Solution: For any input $x$, the function machine corresponding to $f$ spits out the value $y=f(x)=3x+1$. We want to find the function $f^{-1}$ that takes the value $y$ as an input and spits out $x$ as the output. In other words, $y=f(x)$ gives $y$ as a function of $x$, and we want to find $x=f^{-1}(y)$ that will give us $x$ as a function of $y$.

To calculate $x$ as a function of $y$, we just take the expression $y=3x+1$ for $y$ as a function of $x$ and solve for $x$. \begin{align*} y &= 3x+1\\ y-1 &= 3x\\ \frac{y-1}{3} &= x \end{align*} Therefore, we found out that $x=y/3 - 1/3$, so we can write the inverse function as $$f^{-1}(y) = \frac{y}{3} - \frac{1}{3}.$$

In the definition of the function $f^{-1}$, there's nothing special about using the variable $y$. We could use any other variable, and write the answer as $f^{-1}(x) = x/3-1/3$ or $f^{-1}(\bigstar) = \bigstar/3 -1/3$. The placeholder variable used in the formula for a function doesn't matter.

To verify that $f^{-1}$ is really the inverse of $f$, we should show that the composition of $f$ and $f^{-1}$ doesn't do anything to the input. In this case, the order shouldn't matter, and the functions $f \circ f^{-1}$ and $f^{-1} \circ $f$ should both do nothing. Let's check this.

First, we apply $f$ followed by $f^{-1}$. \begin{align*} (f^{-1} \circ f)(x) &= f^{-1}(f(x))\\ &=f^{-1}(3x+1)\\ &=(3x+1)/3 - 1/3\\ &= x +1/3 -1/3 = x \end{align*} Second, we apply $f^{-1}$ followed by $f$. \begin{align*} (f \circ f^{-1})(x) &= f(f^{-1}(x))\\ &= f(x/3-1/3)\\ &= 3(x/3-1/3) +1\\ &= x - 1 + 1 = x \end{align*} In both cases, applying both $f$ and $f^{-1}$ to $x$ gave us back $x$. Indeed, $f^{-1}(x) = x/3-1/3$.

Example 2

Let $f: \R \to \R$ be defined by $f(x)=x^2$. Does this function posses an inverse function?

Solution: For any real number $x$, both $f(x)$ and $f(-x)$ yield the same number, namely $f(x)=f(-x) = x^2$. If $x \ne 0$, then $x$ and $-x$ are different numbers, and $f$ maps these two distinct numbers to the same output number.
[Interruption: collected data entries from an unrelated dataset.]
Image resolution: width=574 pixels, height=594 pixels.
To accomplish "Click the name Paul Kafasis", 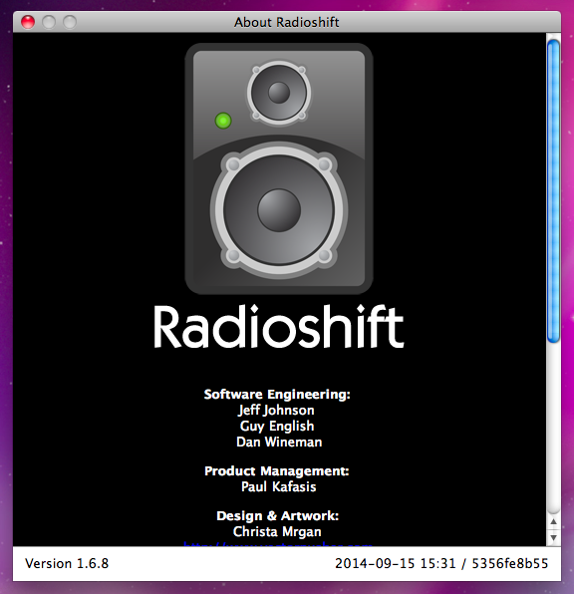I will point(278,486).
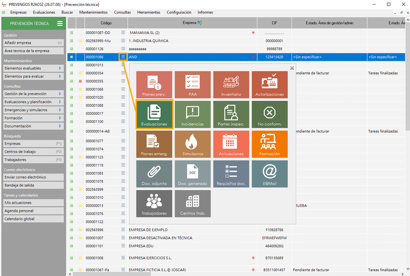410x276 pixels.
Task: Expand the Gestión de la prevención arrow
Action: tap(60, 94)
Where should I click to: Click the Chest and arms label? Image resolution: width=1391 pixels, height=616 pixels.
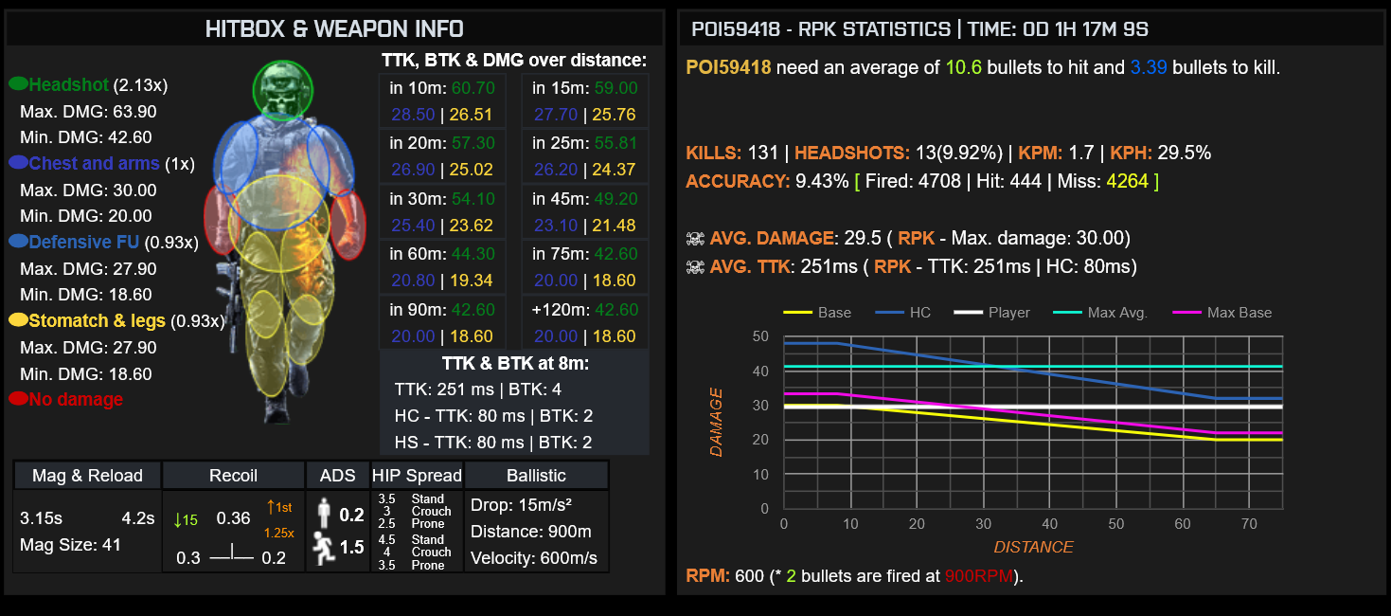pos(96,163)
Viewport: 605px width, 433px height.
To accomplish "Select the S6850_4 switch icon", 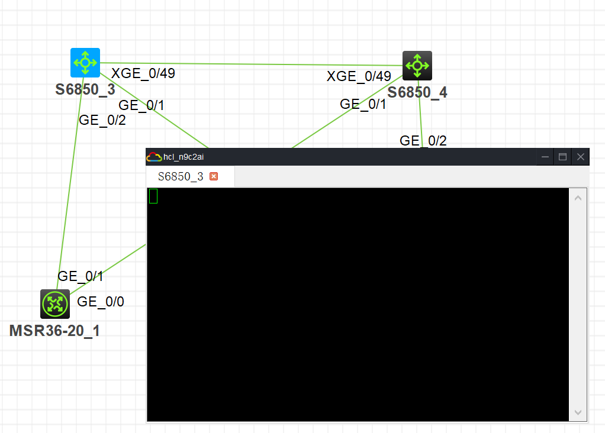I will [x=417, y=66].
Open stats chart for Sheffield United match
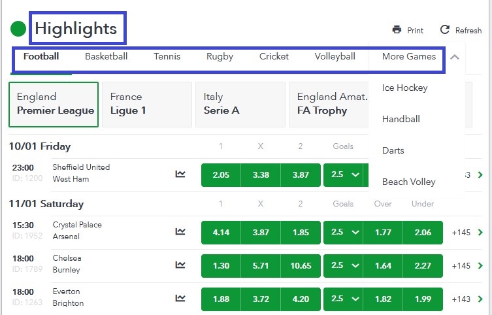The height and width of the screenshot is (315, 492). [180, 174]
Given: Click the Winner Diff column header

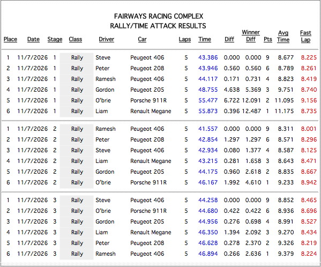Looking at the screenshot, I should 251,36.
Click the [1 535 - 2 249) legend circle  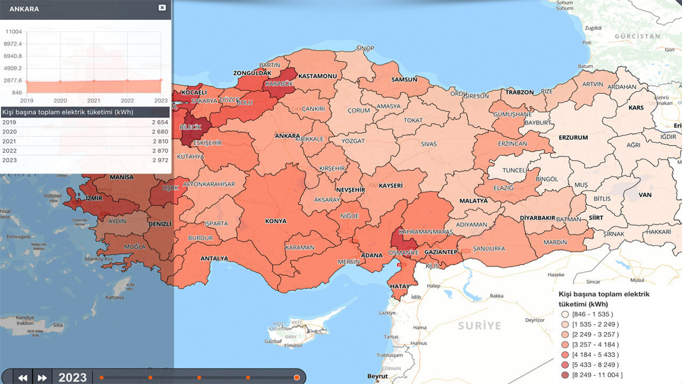tap(564, 324)
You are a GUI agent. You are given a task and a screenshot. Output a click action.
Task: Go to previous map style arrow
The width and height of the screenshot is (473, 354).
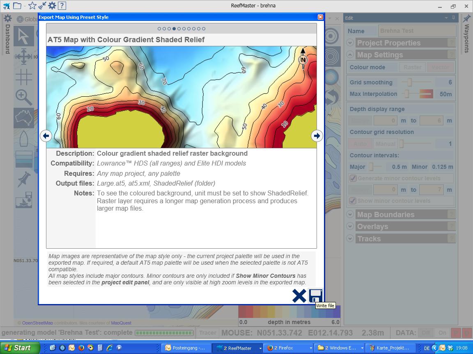[x=46, y=136]
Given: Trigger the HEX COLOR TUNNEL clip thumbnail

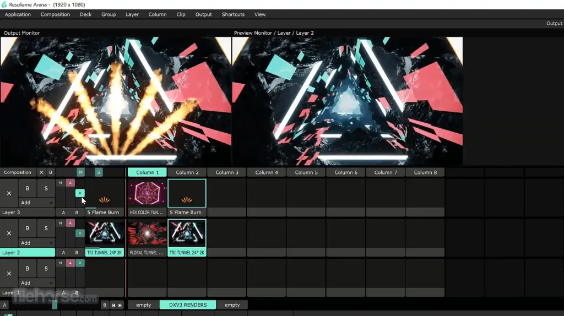Looking at the screenshot, I should tap(147, 193).
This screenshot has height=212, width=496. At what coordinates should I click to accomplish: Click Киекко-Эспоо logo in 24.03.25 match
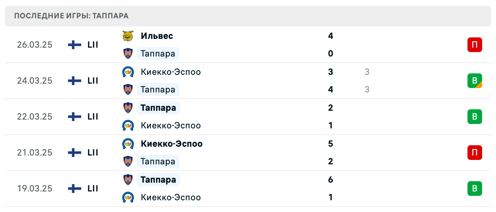point(128,72)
For example, given that the output of $f(x)$ was $y=4$, there's no way to know if $x=2$ or $x=-2$ was the input to the function. There's no way to run the function machine backwards, and $f$ does not posses an inverse function.

Example 2'

Let $f: \R_{\ge 0} \to \R$ be defined by $f(x)=x^2$, where the domain $\R_{\ge 0}$ is the set of non-negative real numbers. Does this function posses an inverse function? If so, find $f^{-1}$.
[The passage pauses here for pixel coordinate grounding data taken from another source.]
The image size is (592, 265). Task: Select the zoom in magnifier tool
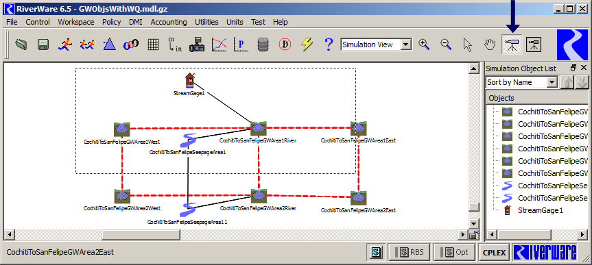(425, 45)
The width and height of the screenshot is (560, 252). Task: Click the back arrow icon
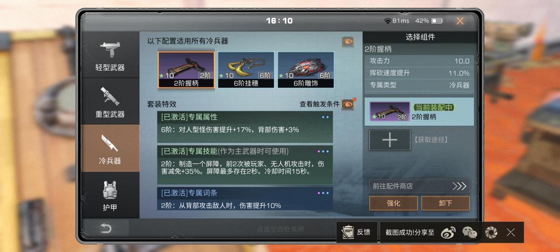(x=106, y=229)
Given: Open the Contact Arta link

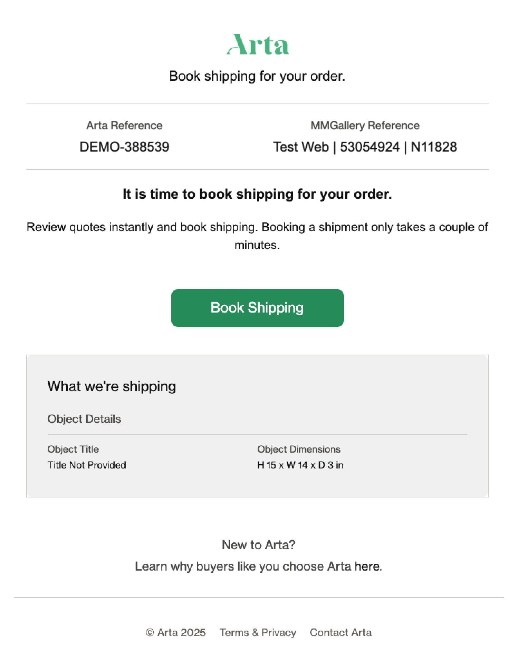Looking at the screenshot, I should (340, 632).
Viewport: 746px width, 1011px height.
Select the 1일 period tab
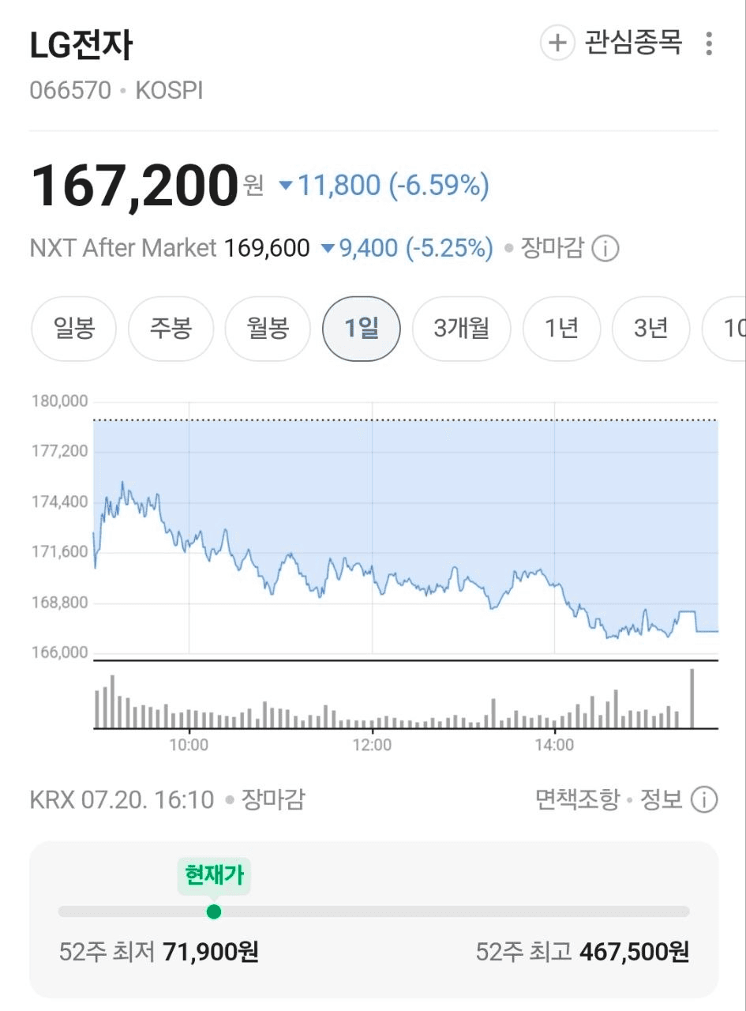coord(362,329)
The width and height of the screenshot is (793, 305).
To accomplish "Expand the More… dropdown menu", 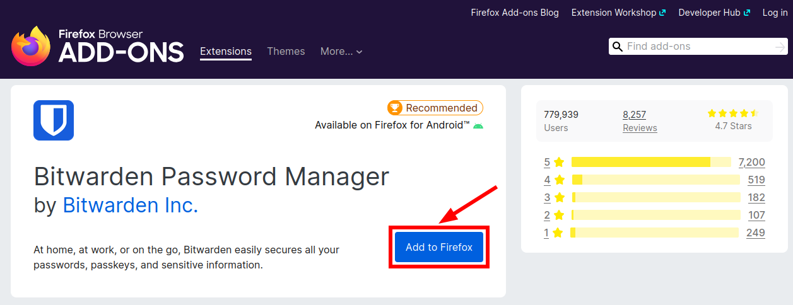I will (x=341, y=52).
Solution: In this case, since we restrict the domain to the non-negative real numbers, every distinct input value $x \ge 0$ will yield a distinct output value $x^2$. For this function $f$, we can find its inverse.
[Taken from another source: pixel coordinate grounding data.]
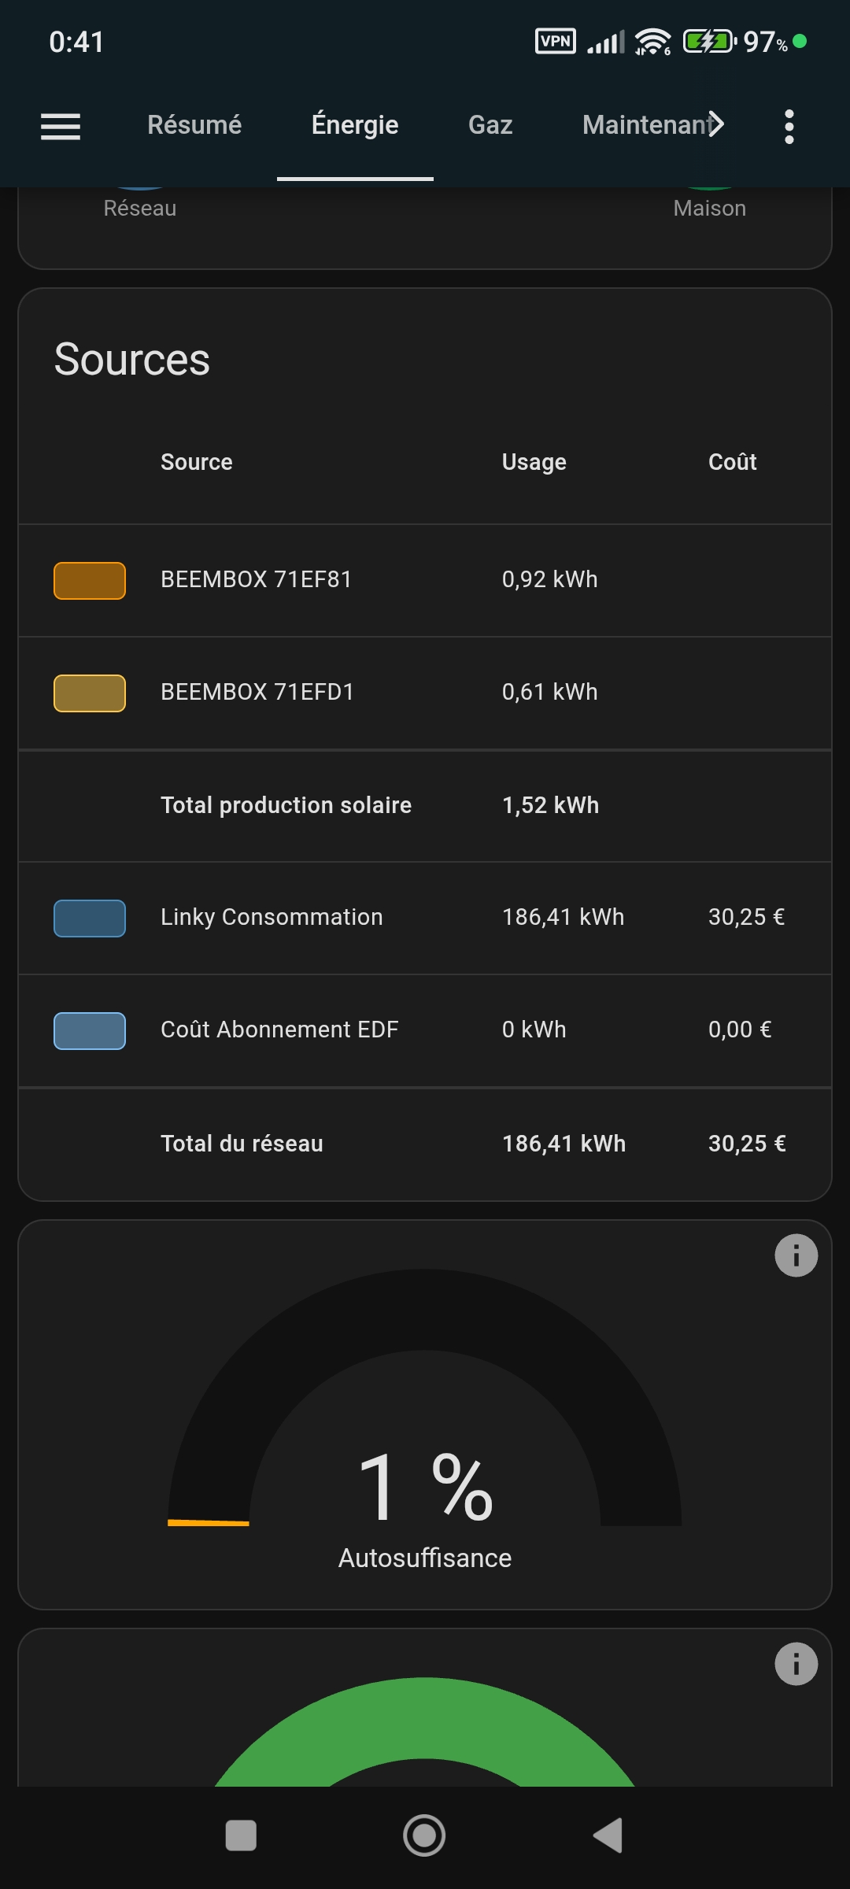Tap info icon on Autosuffisance gauge
This screenshot has height=1889, width=850.
[796, 1255]
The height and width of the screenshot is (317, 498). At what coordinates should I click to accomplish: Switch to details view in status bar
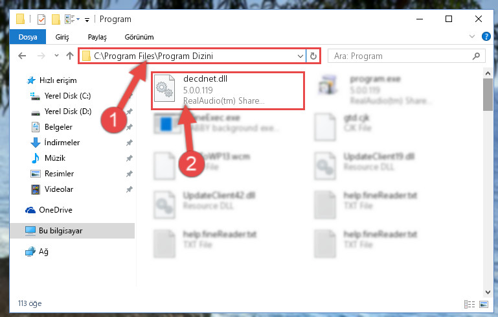click(470, 304)
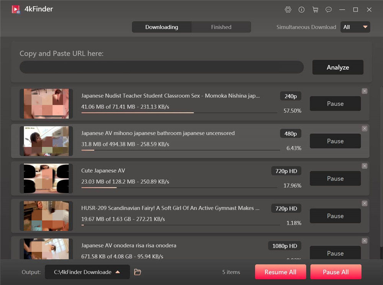
Task: Click the URL paste input field
Action: [162, 67]
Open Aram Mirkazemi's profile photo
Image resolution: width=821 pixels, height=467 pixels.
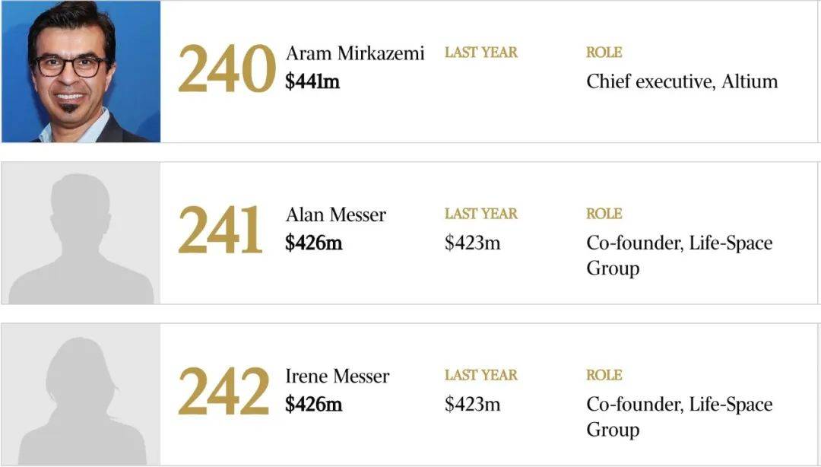click(x=81, y=71)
Set $y=f(x)=x^2$. To solve for $x$ in terms of $y$, we just take the square root of both sides, and $x = \sqrt{y}$. The inverse function is $f^{-1}(y) = \sqrt{y}$.

Example 3

Let $f: \R \to \R$ be defined by $f(x)=1+2x+3x^3+4x^5+5x^7+6x^9$. Find $f^{-1}$.

Solution: The function $f$ always increases as you increase the value of its input $x$, so no two values of $x$ can yield the same output value $f(x)$. The function does indeed have an inverse function; we can run its function machine backward with no problem.

However, we are out of luck when it comes to finding a formula for $f^{-1}$. Although we know that, given a particular value of $y$, there must be exactly one real value of $x$ that satisfies $y=1+2x+3x^3+4x^5+5x^7+6x^9$, we cannot analytically solve that equation for $x$ in terms of $y$.

The fact that we cannot find a formula for $f^{-1}(y)$ doesn't make the function any less valid than the other inverse functions. It is a perfectly well behaved function. We just don't have a nice way to write down what the function looks like in terms of familar looking expressions.